More recently, NHS England has followed up with more or detailed guidance, or what it calls “enablers for success” for virtual wards and hospital at home services.

The enablers document outlines service models and explains how some of their set-up costs can be met from bids to a temporary Service Development Fund with £200 million to distribute this year and an additional £250 million to distribute in 2023-24.

Recognising the importance of models and technology

The enablers guidance is significant because it shows how thinking about virtual wards has matured. The operational priorities and planning guidance focused on making sure that the right patients are admitted to virtual wards, so they reduce pressure on hospitals and don’t become just another community service.

It put less emphasis on staffing and technology; but the enablers document is explicit. It says a virtual ward must work to a standardised clinical model and be enabled by technology.

It goes on to define technology enablement as “the management of patients via a digital platform, managed remotely by a clinical team” within a model of integrated care. However, it recognises that different areas are at different levels of maturity.

Some are struggling to get good networks, interoperable systems, and appropriate data structures in place, while others are much further along.

With one of our UK customers we have gone from running a council-funded pilot to prevent unnecessary hospital admissions for care home residents, to supporting a Covid-19 virtual ward, to rolling out Hospital at Home services.

Two years to develop strong foundations  

The criteria for bidding for SDF money indicates that it is primarily intended to support those less mature areas. While it’s disappointing that more advanced projects may find it difficult to use this match-funding to expand further, it should help less mature areas to take the first step.

It will enable them to put good infrastructure in place, to see what works and what doesn’t. Another good feature of the enablers document is that it is very strong on measuring success. It says that ICSs that secure funding from the SDF must use a bed benefit tool to show that their virtual wards are a better way of expanding capacity than staffing traditional hospital beds.

I hope this will become a mechanism for sharing best practice, and for providing support to areas that need it. That way, it’s much more likely that all ICSs will be able to run virtual wards and hospital at home services business as usual when the fund is withdrawn at the end of 2023-24.

Rapidly maturing technology  

If thinking on virtual wards has matured, then the technology that is required to support them has matured as well. Virtual wards need a technology provider that can run questionnaires and collect readings from remote monitoring devices.

That data needs to be collated by apps that patients, their families and carers can use to send information to a digital platform.
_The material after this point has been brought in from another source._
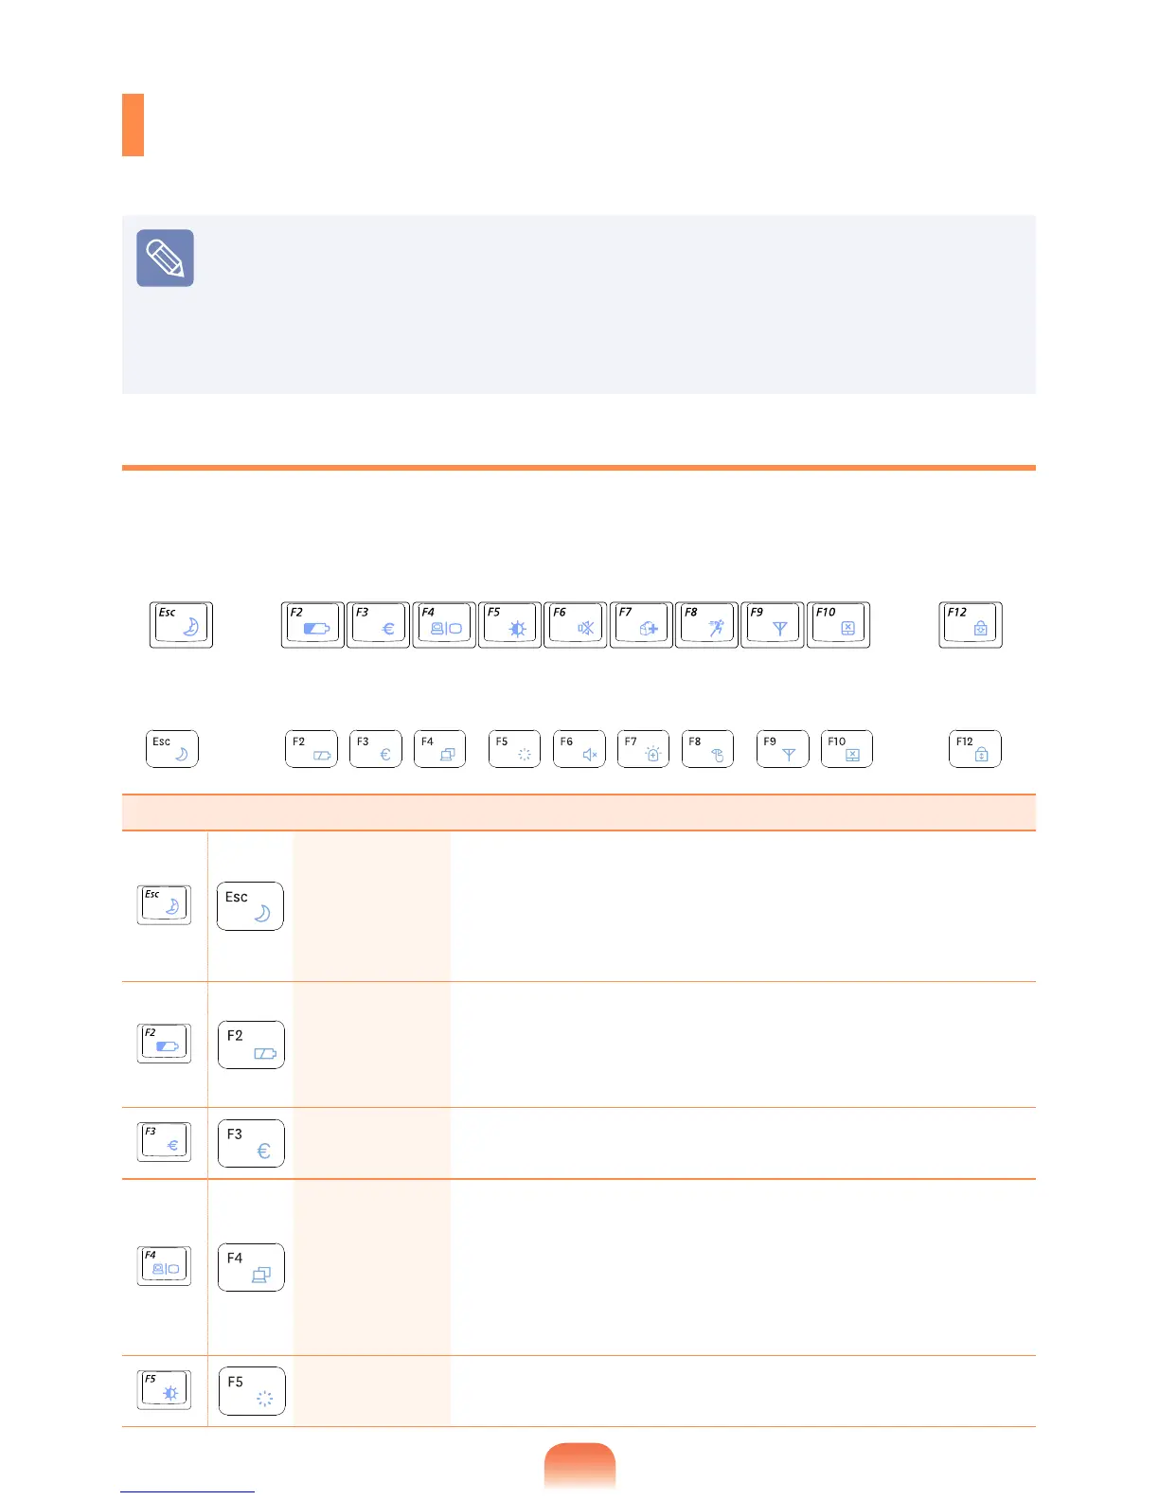Click the F8 running-man key in upper keyboard row
This screenshot has width=1159, height=1500.
tap(707, 625)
The platform needs to support care plans for each patient, and the data needs to be risk stratified, so the clinical team isn’t overwhelmed by alerts.

The platform also needs to make it easy for the clinical team to message or call patients and to communicate with other services. The good news for the NHS is that many providers have entered the market with platforms that can do this; so areas looking for a technology partner can focus on finding a solution that is usable and flexible.
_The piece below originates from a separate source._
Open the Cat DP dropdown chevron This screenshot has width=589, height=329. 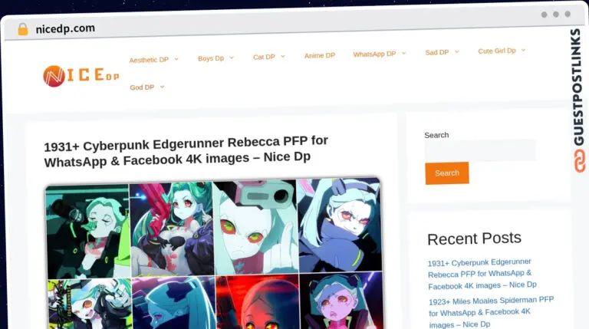[283, 56]
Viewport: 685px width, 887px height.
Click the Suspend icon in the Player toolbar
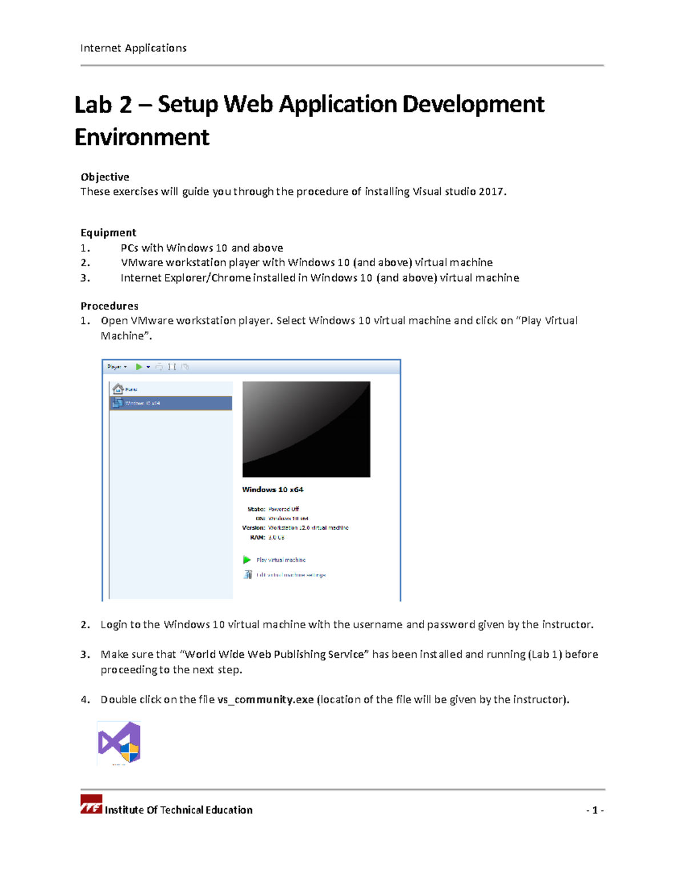159,367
Digital platforms: look for usability and flexibility

Our experience from our home country of Norway, where the government is actively promoting integrated, digitally enabled care, and from our NHS customers, is that usability is critical.

Managers and clinicians who are involved in virtual ward projects need to focus on setting up care pathways, and supporting change management, and onboarding fellow professionals and patients. They don’t have time to worry about digital; they need technology that “just works”.

At the same time, they need a solution that is future proof. ICSs and trusts shouldn’t be trying to support patients with different conditions on different platforms. They should be looking for a platform that is disease agnostic, with components that can be used easily to support new pathways.

From digitally-enabled care to prevention

I am pleased to see the publication of the enablers guidance and even more pleased by the maturity of its thinking. This is supported by maturity in the technology market. There is no longer a gap between central bodies, such as NHS England, and the ICSs and trusts that need to build their guidance into their strategies. Virtual wards are being developed at speed.

Instead, the gap is between the organisations tasked with rolling out virtual wards and the clinical teams that will be running them on the ground. They need technology to work safely and efficiently; and they need the right technology, which means systems that are mature, usable and flexible – and, of course, constantly evolving in line with new requirements and client feedback.

Once they’re in place, I want to see us get into the prevention piece. Because we shouldn’t be waiting until people are so sick, and have such complex needs, that we need to develop more and more sophisticated ways to care for them. We should be stopping them from getting sick in the first place.